A landmark appeal decision has clarified the planning status of amusement park rides in the United Kingdom.
Crealy Great Adventure Park had been advised by East Devon District Council that it could erect a rollercoaster (pictured) and swinging pirate ship without the need for planning permission as the park benefitted from “Permitted Development Rights.” However, after the rides were constructed in 2000 and 2002, the council decided that retrospective planning permission was needed.
Crealy then asked the planning specialist RPS to advise on a way forward. RPS advised that planning permission was no longer required as the rides in question had been in situ for more than four years, so an application was made instead for a “Lawful Development Certificate.”
The council refused both applications, stating that amusement park rides are a use of land, not operational development; therefore they need to have been operating for 10 years in order to be lawful.
Supported by the BALPPA, RPS appealed both refusals on behalf of Crealy, arguing that both rides are substantial operational developments in their own right and are therefore immune from enforcement after four years. The Inspector accepted RPS’s case and allowed both of the appeals, stating that the council could not take enforcement action against them.
“This is an important case and affects any amusement park ride in the UK that is physically attached to the ground (as opposed to travelling rides) built between four and 10 years ago,” highlights RPS director Nick Laister. “Such rides are lawful after four years, not 10, and if they are operating in an amusement park, adventure park or similar attraction, a council is unable to take enforcement action against their use. Crealy and RPS are both grateful for BALPPA’s considerable support in this appeal.”
RPS has also secured planning permission for the same park’s log flume and carousel rides along with a Lawful Development Certificate for the park as a whole, in addition to a resolution to grant planning permission for a 30-unit holiday park on the site.

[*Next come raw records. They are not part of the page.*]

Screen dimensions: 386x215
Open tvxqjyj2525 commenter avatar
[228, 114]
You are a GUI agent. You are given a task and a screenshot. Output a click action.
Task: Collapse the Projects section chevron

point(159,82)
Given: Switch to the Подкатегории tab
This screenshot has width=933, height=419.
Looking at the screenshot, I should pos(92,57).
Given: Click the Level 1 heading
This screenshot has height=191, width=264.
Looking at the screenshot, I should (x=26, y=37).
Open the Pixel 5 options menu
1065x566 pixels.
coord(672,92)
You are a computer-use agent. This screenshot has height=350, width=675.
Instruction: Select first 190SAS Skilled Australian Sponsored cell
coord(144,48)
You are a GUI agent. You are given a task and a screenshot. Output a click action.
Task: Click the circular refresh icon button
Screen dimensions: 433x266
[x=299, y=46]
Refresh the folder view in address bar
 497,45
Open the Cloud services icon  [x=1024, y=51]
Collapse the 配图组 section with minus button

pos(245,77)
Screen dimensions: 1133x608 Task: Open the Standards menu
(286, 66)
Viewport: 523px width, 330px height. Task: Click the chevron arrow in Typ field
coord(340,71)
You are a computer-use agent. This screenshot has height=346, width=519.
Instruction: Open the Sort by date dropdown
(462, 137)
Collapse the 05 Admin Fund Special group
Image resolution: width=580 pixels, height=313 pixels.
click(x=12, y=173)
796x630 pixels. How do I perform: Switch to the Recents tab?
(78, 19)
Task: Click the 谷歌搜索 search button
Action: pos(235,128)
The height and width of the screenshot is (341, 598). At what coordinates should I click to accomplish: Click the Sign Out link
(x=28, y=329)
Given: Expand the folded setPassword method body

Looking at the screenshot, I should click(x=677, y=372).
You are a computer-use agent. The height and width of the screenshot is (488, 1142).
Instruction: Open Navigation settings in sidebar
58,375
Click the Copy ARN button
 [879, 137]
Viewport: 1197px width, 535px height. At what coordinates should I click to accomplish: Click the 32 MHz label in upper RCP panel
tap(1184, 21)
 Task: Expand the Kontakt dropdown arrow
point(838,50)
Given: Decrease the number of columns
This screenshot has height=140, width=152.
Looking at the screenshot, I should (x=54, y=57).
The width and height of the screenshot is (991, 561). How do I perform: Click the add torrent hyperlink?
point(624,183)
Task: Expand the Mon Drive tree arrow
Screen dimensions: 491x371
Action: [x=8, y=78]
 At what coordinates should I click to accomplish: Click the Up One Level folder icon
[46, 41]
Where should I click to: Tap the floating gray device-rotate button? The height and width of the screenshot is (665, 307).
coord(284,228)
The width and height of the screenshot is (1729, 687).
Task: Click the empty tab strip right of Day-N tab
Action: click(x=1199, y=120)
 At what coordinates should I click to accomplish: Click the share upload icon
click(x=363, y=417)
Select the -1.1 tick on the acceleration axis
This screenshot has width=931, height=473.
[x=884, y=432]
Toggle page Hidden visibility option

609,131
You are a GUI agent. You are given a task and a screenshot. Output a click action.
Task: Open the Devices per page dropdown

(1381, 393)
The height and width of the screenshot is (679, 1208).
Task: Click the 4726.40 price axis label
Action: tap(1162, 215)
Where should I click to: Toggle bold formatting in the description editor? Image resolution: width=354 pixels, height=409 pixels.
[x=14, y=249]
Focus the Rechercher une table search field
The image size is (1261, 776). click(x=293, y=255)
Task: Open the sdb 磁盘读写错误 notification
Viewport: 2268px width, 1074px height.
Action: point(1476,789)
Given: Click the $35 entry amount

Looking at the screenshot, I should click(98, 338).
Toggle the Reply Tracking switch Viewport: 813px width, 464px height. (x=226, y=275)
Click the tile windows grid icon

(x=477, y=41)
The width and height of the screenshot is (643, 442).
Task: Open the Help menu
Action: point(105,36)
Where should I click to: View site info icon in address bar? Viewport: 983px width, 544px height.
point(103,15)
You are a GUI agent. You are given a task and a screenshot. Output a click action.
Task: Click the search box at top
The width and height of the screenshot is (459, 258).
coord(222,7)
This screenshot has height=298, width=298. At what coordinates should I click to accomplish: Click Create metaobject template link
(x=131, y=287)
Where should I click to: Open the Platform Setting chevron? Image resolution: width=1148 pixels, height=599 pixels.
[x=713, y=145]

Crealy plans coaster makeover
One of the rides at the centre of the recent planning appeal is to get a new lease of life. Crealy is to spend £150,000 reinventing its Devon park’s Pastil Loco rollercoaster (pictured) as Maximus, a Roman-themed ride which will re-open in time for February school holidays.
The park has appointed local building contractor Michael Thorne to complete the transformation, which involves covering the highest section of track, and a complete retheme of the surrounding structure. The design for the theming was prepared by Mark Golding at Space Leisure.
The Vekoma ride originally opened in 2000 and has become one of the park’s most popular rides, along with the Swinging Queen Bess pirate ship and Tidal Wave log flume.